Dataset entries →
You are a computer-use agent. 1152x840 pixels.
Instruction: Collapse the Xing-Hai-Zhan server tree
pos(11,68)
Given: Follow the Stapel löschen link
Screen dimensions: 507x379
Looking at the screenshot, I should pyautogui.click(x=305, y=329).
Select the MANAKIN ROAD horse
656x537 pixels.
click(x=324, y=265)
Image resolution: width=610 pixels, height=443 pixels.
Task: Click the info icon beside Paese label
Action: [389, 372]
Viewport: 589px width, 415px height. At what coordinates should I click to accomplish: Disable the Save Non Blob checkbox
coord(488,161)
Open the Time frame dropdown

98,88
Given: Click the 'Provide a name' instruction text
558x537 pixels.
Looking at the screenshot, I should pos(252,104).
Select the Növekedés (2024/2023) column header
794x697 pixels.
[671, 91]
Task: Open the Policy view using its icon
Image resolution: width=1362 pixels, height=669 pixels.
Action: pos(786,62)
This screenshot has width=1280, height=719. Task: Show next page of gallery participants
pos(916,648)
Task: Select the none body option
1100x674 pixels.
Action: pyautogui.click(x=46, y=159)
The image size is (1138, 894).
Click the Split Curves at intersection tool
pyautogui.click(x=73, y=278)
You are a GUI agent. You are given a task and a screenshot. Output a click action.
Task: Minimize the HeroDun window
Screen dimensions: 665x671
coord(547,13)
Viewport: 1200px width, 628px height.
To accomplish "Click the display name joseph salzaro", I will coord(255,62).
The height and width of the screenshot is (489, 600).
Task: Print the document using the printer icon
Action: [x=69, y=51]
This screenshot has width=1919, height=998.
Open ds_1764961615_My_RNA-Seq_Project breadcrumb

Description of the task →
Please output all the lines above exactly as given.

Response to the task →
You are a computer-use agent. 1152x840 pixels.
Instruction: Collapse the Xing-Hai-Zhan server tree
pos(11,68)
Given: Follow the Stapel löschen link
Screen dimensions: 507x379
Looking at the screenshot, I should pyautogui.click(x=305, y=329).
Select the MANAKIN ROAD horse
656x537 pixels.
click(x=324, y=265)
Image resolution: width=610 pixels, height=443 pixels.
Task: Click the info icon beside Paese label
Action: [389, 372]
Viewport: 589px width, 415px height. At what coordinates should I click to accomplish: Disable the Save Non Blob checkbox
coord(488,161)
Open the Time frame dropdown

98,88
Given: Click the 'Provide a name' instruction text
558x537 pixels.
Looking at the screenshot, I should pos(252,104).
Select the Növekedés (2024/2023) column header
794x697 pixels.
[671, 91]
Task: Open the Policy view using its icon
Image resolution: width=1362 pixels, height=669 pixels.
Action: pos(786,62)
This screenshot has width=1280, height=719. Task: Show next page of gallery participants
pos(916,648)
Task: Select the none body option
1100x674 pixels.
Action: pyautogui.click(x=46, y=159)
The image size is (1138, 894).
Click the Split Curves at intersection tool
pyautogui.click(x=73, y=278)
You are a GUI agent. You are given a task and a screenshot. Output a click action.
Task: Minimize the HeroDun window
Screen dimensions: 665x671
coord(547,13)
Viewport: 1200px width, 628px height.
To accomplish "Click the display name joseph salzaro", I will coord(255,62).
The height and width of the screenshot is (489, 600).
Task: Print the document using the printer icon
Action: [x=69, y=51]
This screenshot has width=1919, height=998.
Open ds_1764961615_My_RNA-Seq_Project breadcrumb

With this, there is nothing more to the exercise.